» **Task details**:
In the records below, find each line that holds "Save" and return it.

» **Source data**:

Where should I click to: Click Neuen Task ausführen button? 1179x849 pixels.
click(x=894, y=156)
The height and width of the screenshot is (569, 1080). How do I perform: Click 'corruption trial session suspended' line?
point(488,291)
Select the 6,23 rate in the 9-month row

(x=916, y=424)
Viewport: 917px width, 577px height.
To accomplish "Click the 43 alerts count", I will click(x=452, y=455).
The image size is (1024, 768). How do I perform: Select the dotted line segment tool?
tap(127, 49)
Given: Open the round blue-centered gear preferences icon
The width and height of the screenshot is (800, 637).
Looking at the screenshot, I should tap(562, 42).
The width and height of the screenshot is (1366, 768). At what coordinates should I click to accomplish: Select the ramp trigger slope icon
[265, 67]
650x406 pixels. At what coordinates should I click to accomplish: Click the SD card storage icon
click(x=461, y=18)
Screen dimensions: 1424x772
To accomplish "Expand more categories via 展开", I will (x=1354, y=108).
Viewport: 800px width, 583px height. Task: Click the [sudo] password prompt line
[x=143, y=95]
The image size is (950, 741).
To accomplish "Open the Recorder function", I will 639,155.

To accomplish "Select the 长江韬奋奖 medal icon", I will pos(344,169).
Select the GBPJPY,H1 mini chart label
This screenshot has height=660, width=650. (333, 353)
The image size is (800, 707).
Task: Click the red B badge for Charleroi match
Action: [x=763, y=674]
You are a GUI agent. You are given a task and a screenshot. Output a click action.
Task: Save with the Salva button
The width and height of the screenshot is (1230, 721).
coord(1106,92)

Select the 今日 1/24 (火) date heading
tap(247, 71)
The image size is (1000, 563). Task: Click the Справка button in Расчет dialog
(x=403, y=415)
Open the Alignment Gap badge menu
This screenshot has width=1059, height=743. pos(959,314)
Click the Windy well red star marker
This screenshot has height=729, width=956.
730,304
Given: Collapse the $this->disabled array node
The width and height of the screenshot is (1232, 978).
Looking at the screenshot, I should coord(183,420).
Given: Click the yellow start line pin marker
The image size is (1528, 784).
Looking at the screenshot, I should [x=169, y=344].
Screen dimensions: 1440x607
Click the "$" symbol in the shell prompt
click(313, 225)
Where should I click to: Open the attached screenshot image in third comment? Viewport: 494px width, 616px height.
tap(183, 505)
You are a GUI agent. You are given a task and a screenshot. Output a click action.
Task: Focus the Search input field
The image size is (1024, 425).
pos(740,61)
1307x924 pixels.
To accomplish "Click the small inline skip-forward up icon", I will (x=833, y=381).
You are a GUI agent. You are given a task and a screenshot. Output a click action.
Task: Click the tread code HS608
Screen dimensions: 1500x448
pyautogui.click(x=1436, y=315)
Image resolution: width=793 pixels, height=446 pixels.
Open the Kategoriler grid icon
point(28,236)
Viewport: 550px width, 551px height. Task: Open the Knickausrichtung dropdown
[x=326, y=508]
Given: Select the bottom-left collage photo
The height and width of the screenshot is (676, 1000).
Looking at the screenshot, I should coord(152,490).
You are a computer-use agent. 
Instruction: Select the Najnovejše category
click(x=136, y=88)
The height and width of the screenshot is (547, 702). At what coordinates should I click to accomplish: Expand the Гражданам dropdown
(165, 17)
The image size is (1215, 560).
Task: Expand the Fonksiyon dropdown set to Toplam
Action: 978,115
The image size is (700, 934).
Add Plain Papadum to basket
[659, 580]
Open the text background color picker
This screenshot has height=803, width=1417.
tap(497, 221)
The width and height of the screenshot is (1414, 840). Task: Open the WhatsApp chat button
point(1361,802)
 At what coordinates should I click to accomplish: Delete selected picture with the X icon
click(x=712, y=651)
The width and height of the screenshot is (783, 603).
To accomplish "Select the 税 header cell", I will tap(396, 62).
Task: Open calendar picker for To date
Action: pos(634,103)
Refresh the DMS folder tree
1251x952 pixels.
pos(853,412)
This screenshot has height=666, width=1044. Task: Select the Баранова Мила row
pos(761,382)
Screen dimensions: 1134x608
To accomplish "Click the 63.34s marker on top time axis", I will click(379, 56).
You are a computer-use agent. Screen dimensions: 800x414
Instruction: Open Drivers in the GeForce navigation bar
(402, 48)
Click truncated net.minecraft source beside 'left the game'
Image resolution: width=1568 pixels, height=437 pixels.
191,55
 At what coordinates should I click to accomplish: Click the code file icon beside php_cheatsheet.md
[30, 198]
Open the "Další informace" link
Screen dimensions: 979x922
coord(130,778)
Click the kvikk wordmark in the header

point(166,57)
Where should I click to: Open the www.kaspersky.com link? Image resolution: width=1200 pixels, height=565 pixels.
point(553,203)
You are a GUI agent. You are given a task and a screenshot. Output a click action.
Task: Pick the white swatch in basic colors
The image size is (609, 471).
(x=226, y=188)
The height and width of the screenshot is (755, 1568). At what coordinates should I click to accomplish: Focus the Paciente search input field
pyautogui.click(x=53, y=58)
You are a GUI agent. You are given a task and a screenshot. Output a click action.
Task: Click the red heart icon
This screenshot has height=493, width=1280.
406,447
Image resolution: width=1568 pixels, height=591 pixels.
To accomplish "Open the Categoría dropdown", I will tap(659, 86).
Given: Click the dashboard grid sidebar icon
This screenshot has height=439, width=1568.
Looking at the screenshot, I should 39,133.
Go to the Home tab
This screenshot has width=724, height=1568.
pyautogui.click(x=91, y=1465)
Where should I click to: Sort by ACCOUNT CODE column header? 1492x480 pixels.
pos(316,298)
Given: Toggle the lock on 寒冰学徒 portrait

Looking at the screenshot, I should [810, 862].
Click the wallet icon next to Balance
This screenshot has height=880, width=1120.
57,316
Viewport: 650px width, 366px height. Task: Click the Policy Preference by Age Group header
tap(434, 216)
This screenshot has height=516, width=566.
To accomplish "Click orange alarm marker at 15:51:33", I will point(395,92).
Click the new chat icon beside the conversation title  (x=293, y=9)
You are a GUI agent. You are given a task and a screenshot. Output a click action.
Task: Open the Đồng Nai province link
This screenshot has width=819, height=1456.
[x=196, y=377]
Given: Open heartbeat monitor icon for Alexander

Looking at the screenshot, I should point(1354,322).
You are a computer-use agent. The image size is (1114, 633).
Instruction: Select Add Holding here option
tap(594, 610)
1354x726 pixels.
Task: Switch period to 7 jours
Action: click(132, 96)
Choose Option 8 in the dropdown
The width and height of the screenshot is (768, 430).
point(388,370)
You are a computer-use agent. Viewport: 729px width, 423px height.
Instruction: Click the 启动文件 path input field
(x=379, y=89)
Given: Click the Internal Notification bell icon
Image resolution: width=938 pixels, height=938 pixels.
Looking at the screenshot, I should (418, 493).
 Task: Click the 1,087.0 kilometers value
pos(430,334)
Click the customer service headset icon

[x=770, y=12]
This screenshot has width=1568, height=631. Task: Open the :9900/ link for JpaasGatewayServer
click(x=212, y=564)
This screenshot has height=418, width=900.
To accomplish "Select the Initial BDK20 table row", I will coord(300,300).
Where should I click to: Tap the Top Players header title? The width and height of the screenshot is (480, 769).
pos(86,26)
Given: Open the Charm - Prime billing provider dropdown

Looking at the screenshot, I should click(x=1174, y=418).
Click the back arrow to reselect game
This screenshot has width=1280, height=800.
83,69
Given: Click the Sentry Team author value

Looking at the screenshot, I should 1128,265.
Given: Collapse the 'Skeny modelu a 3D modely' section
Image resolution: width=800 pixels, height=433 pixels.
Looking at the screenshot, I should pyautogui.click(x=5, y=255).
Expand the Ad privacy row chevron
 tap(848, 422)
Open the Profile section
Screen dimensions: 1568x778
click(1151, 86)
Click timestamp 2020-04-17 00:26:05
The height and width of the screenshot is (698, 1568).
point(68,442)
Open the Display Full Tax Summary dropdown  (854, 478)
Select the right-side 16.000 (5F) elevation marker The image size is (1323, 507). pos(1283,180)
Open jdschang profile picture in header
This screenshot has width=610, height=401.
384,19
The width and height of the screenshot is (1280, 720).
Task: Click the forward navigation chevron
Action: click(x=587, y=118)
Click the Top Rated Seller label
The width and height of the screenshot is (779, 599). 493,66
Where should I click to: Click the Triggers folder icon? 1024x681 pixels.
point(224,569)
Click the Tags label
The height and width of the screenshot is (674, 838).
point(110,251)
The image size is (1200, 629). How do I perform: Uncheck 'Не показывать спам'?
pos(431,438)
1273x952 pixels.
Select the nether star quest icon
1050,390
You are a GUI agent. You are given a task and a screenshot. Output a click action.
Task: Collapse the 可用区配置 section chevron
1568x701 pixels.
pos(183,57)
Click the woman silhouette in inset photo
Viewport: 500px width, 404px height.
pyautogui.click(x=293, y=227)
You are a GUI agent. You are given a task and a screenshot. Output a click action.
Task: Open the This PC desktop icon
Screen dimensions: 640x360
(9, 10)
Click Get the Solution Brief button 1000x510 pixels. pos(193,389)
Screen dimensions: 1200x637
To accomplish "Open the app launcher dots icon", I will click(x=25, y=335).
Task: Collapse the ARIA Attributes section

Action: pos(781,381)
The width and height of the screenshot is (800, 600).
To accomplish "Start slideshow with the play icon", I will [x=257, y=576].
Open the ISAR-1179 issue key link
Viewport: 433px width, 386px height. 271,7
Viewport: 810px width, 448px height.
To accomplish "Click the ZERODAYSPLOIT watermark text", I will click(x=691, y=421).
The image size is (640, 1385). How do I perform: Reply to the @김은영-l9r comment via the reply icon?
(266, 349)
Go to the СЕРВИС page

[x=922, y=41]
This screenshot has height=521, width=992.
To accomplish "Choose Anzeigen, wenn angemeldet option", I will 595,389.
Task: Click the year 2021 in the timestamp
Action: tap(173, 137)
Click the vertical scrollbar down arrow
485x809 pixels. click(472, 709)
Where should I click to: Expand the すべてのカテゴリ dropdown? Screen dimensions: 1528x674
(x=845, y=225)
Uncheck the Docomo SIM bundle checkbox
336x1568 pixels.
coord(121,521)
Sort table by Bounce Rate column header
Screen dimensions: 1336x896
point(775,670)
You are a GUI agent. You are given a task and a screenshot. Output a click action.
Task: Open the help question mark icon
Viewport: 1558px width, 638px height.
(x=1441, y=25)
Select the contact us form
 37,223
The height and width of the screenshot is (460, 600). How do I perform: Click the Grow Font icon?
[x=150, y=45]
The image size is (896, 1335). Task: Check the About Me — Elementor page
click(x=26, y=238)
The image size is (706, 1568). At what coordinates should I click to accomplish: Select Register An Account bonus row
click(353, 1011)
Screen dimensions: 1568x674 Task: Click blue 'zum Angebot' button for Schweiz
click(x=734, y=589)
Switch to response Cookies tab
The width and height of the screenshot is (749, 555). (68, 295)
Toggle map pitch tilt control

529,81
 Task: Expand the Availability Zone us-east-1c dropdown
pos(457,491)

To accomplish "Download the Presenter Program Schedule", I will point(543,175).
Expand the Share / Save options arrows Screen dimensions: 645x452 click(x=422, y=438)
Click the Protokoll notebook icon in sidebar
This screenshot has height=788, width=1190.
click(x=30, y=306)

» **Answer for this exercise**:
Task: Save with the Salva button
Expand the Share / Save options arrows Screen dimensions: 645x452 click(x=422, y=438)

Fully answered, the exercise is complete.